Step Two: Create a pagination loop
- After the web pages complete loading from Octoparse built-in browser. You can see the interface is divided into three parts: The workflow box is on the left, the setting area on the right, and the interactive view of the websites on the bottom.
- Let’s switch off the work-flow and take a closer look at the webpage structure. Youtube applies infinite scrolling which means the website paging with automatic display of the content from the next page by adding to the current page. This is a typical Ajax technique. We will get into this later. So let’s turn the work-flow back on to continue.
- Since Youtube applies an infinite scroll, we don’t need to create pagination. Instead, we tell the Octoparse keeps scroll down until the desired amount of content loaded up.
- To do this, go to the settings area. Check the Scroll Down option and set the scroll times. Depends on how many YouTube videos you would like to scrape, you may change the Scroll times accordingly. Let’s say there are around 25 videos before any new content is loaded, and there are 25 new videos added each time you scroll down to the bottom. In order to get 100 pieces, you need to scroll 3 times in this case.
- Now you need to set the interval time depends on the website’s loading speed. Youtube is fairly fast, so I set as 2 seconds considering the videos may affect its loading speed.
- Click the “Ok” to save the steps.
Step Three: Create a “Loop item” To click through each detail page, get detail information. we need to create a “Loop item”
- To create a loop item, select the element. In this case the video name from the listing. Click the first title, you will notice other similar elements that have been found and highlighted in red. We want to create a loop item with all listings. Follow the guide, choose “Select All”.
- Now, all results are highlighted in green, which means they have been successfully selected.
- Then Click “Loop click the selected link” to create a “Loop Item.” Octoparse will click through each video for detailed information.
- We still need to go back to the setting area and adjust the setting.
- As Youtube applies Ajax, select the “Ajax Load” option and set the wait time accordingly.
- Uncheck “Auto-Retry”, “Ajax” and “Auto retry” are mutually exclusive, make sure you set this correctly.

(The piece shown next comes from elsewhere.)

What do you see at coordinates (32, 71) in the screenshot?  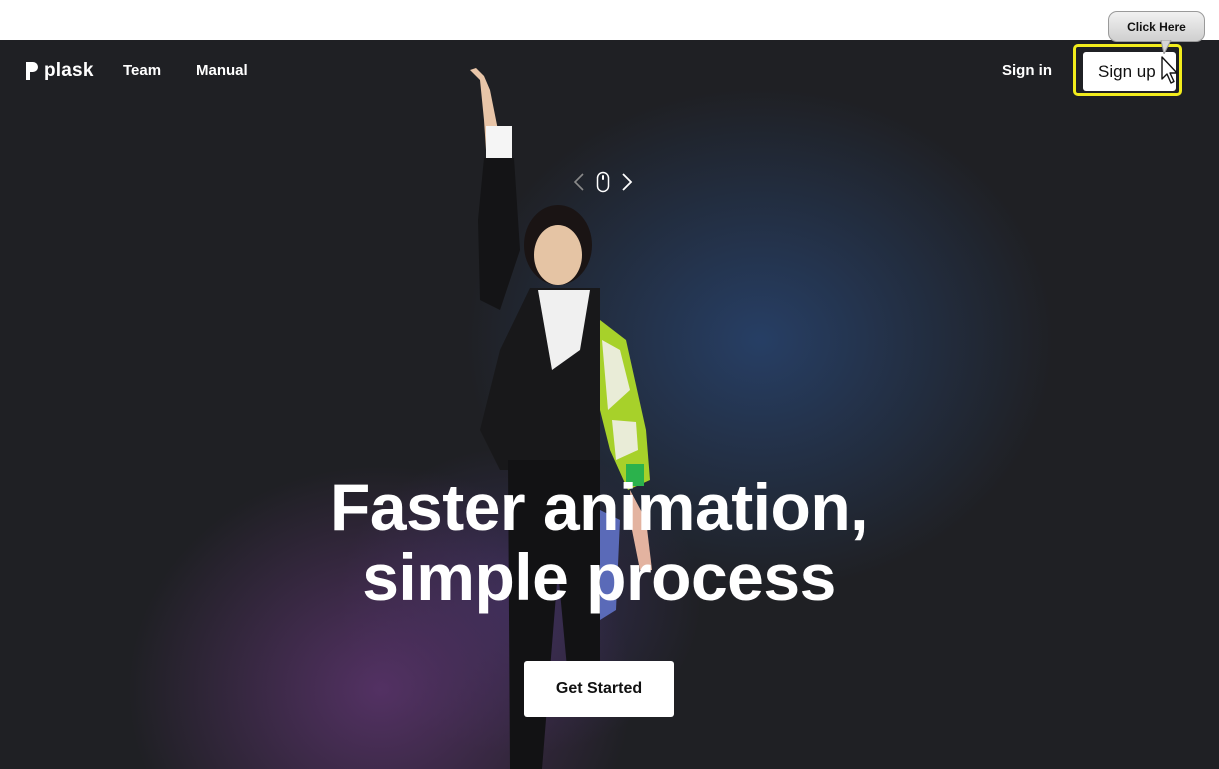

- Click “Save” to Save the steps.
- Now we need to come back and check if things have been set as expected. If the web page in the built-in browser shows the corresponding reaction as we click through each step, it means the setting is correct. As you may notice, when I click “Loop Item”, there are only 18 listings whereas there are actually more than 18 listings. This is due to an incorrect Xpath. Therefore, we need to fix the XPath and tell Octoparse to locate the element in the webpage so as to avoid incomplete extraction. To do this, go to the settings area. I have already prepared the correct Xpath for the purpose of the demonstration. Copy this Xpath and paste the expression onto the variable List.

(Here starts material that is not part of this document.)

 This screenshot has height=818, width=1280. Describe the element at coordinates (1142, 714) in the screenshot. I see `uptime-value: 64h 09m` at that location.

- I have also attached the tutorial of how to write an XPath down below. Since not all webpages are well written with the exact same structure. The robot will skip the element if scraper can’t locate it. You can ignore this step if the webpage is well organized.
- Click “Save” to save the step.
Step Four, Data extraction.
- To extract the data, Click the element, for example, in this case, the video title and select “extract the text of the selected element” from Action Tip.

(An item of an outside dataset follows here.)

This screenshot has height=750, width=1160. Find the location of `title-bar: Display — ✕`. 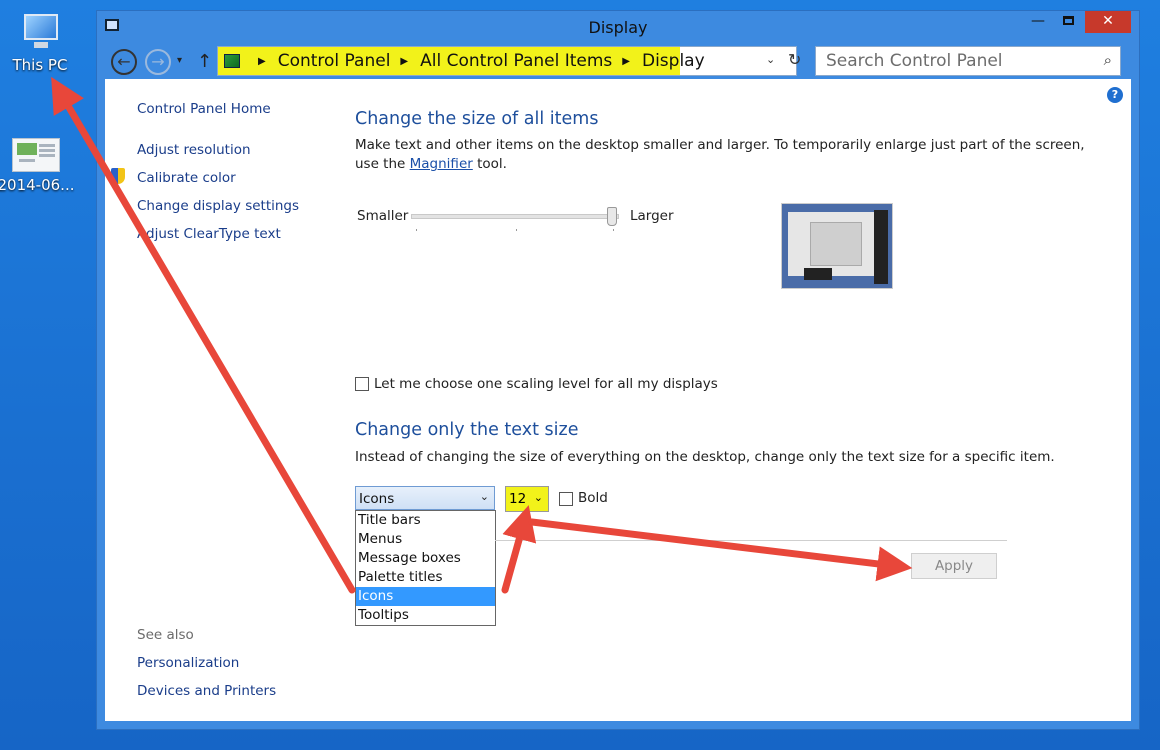

title-bar: Display — ✕ is located at coordinates (618, 27).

- You can preview the extraction from the data fields and edit.
- Repeat the above steps and get the needed data extracted.
- Click “Save” to save the steps.
- Now go back to the settings area. Set “wait before execution” as 2 seconds. This is because Octoparse scrapes too fast, even faster than the actual webpages. Octoparse finishes scraping the current page and is ready to scrape the next page, but the webpage is still loading for the rest of the information. The lagging causes Octoparse to scrape the whole page again until the current web page is ready to paginate.
Step Five: Run the task and get data
- After finishing setting up the rules, we can run the task by clicking “start extraction”
- Then the Select “Local extraction” to run the task. You can switch the view to check. The scraping status on the websites and the data have been extracted from the table.